▸ **RECORDS FOR PROCESSING**:

*** Begin section ***

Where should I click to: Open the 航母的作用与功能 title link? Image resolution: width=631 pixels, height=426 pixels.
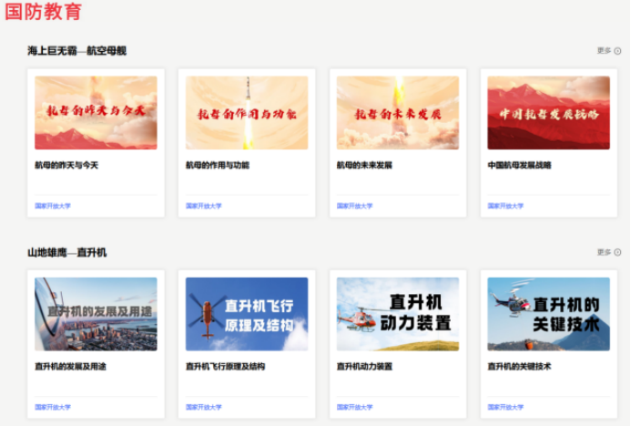coord(218,166)
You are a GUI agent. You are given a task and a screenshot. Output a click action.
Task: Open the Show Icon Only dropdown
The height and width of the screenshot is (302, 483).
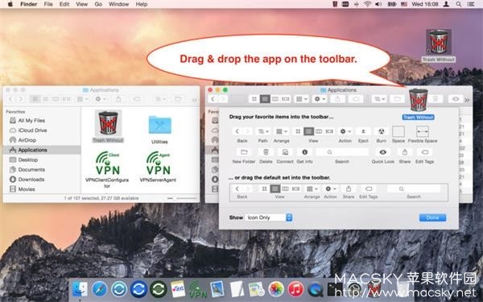pos(269,217)
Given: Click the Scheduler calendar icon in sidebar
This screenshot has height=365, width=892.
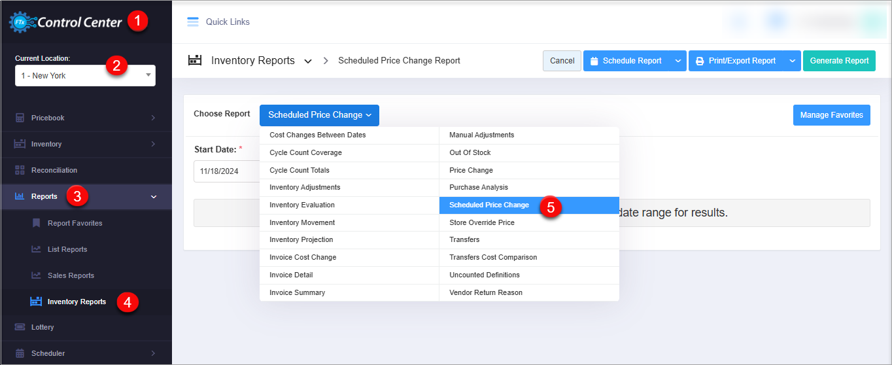Looking at the screenshot, I should pos(20,353).
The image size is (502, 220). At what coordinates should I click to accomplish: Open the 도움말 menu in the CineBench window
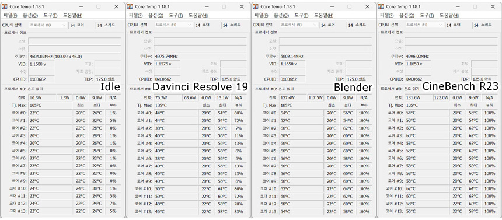(x=449, y=15)
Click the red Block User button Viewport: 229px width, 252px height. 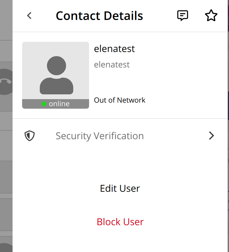pyautogui.click(x=120, y=222)
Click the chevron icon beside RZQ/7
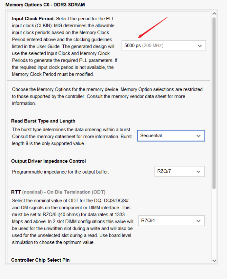Viewport: 227px width, 279px height. tap(198, 172)
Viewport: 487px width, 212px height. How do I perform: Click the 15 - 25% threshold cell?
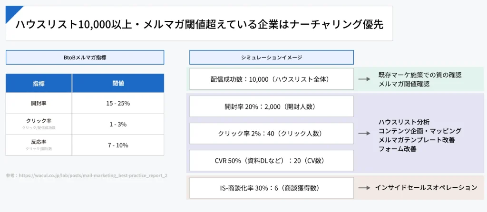tap(118, 103)
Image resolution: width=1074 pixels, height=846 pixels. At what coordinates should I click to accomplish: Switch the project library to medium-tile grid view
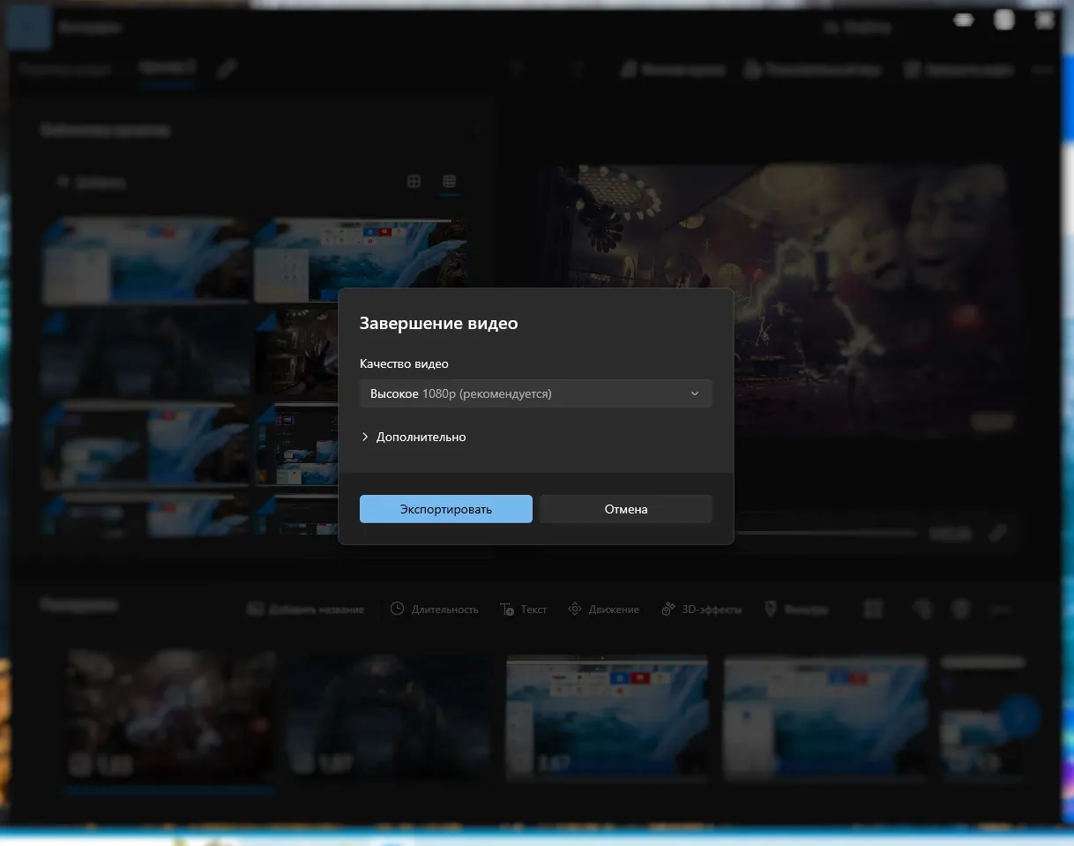coord(414,182)
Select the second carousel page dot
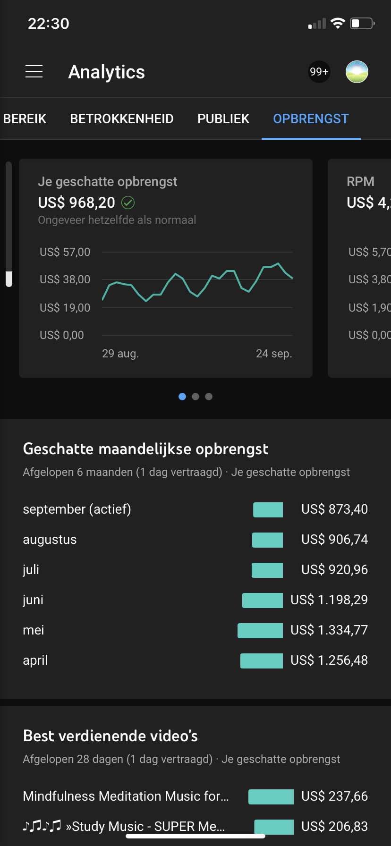The image size is (391, 846). (x=196, y=397)
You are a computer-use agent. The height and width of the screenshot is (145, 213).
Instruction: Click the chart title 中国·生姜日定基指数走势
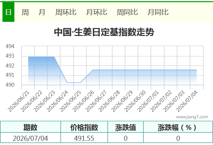pyautogui.click(x=104, y=32)
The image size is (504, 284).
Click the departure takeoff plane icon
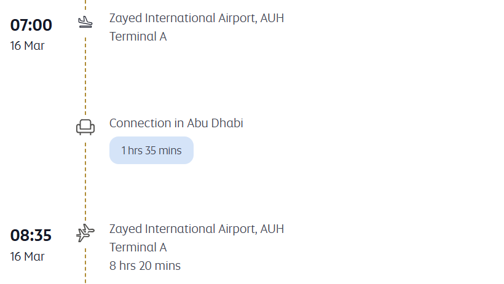[x=85, y=233]
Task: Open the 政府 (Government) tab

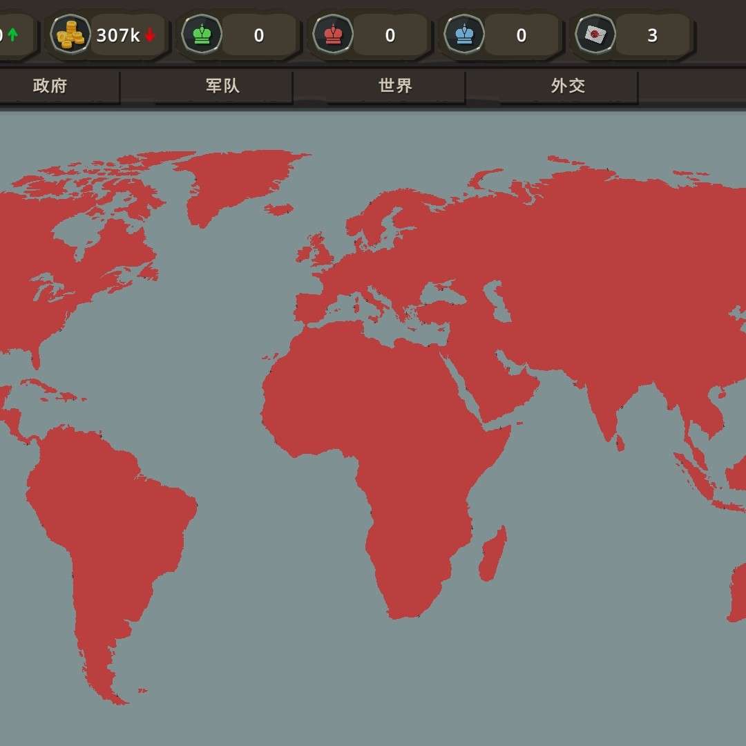Action: point(50,86)
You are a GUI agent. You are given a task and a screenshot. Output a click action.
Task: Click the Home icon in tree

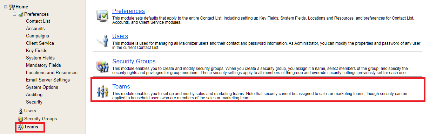pyautogui.click(x=12, y=7)
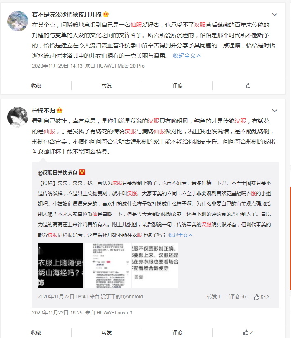This screenshot has width=291, height=338.
Task: Click the orange V verified badge
Action: [82, 173]
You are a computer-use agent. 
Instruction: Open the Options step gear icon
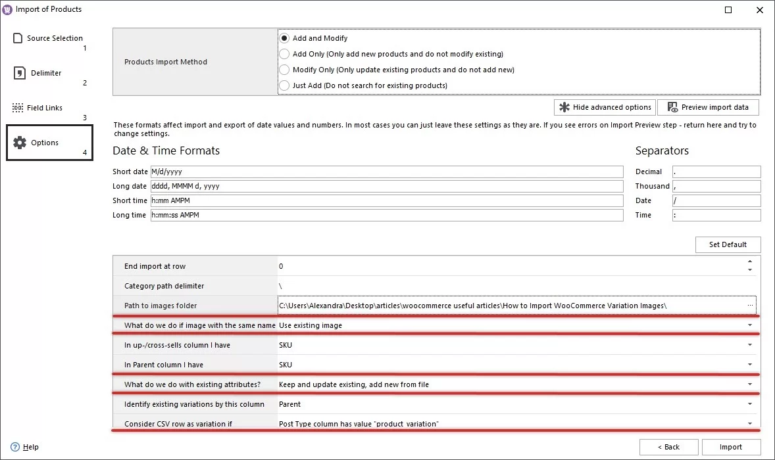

*** End section ***

▸ **WHAT IS NEEDED**: In the entries above, which lines run from the one with "Select the second carousel page dot" up to and including the one with "The image size is (504, 284)."? Write them out exactly, without the pictures.

▸ **WORKED SOLUTION**:
Select the second carousel page dot
The image size is (391, 846). (x=196, y=397)
You are a computer-use agent. The height and width of the screenshot is (145, 213).
Instruction: Click the chart title 中国·生姜日定基指数走势
pyautogui.click(x=104, y=32)
The image size is (504, 284).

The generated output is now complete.